Provided entries:
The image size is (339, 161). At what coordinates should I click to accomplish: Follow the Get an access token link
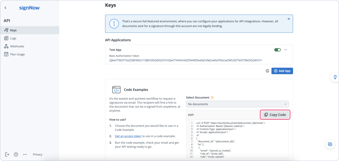[128, 136]
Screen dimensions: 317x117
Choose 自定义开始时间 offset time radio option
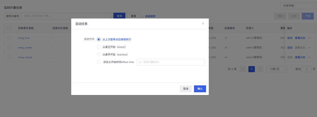(x=99, y=62)
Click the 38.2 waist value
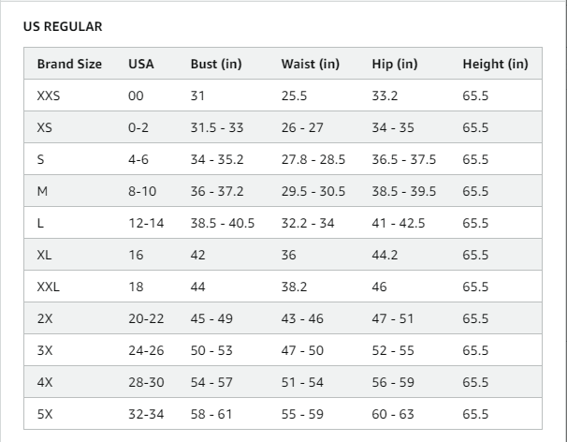 click(x=294, y=287)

Written problem: Recast the stretch of the material from the line containing "Screen dimensions: 317x117" through its end as a Markdown table with the columns Row and Material line, omitting blank lines. Leave the pictures out of the answer.

Exercise solution:
| Row | Material line |
|---|---|
| 1 | Screen dimensions: 317x117 |
| 2 | Choose 自定义开始时间 offset time radio option |
| 3 | (x=99, y=62) |
| 4 | Click the 38.2 waist value |
| 5 |  click(x=294, y=287) |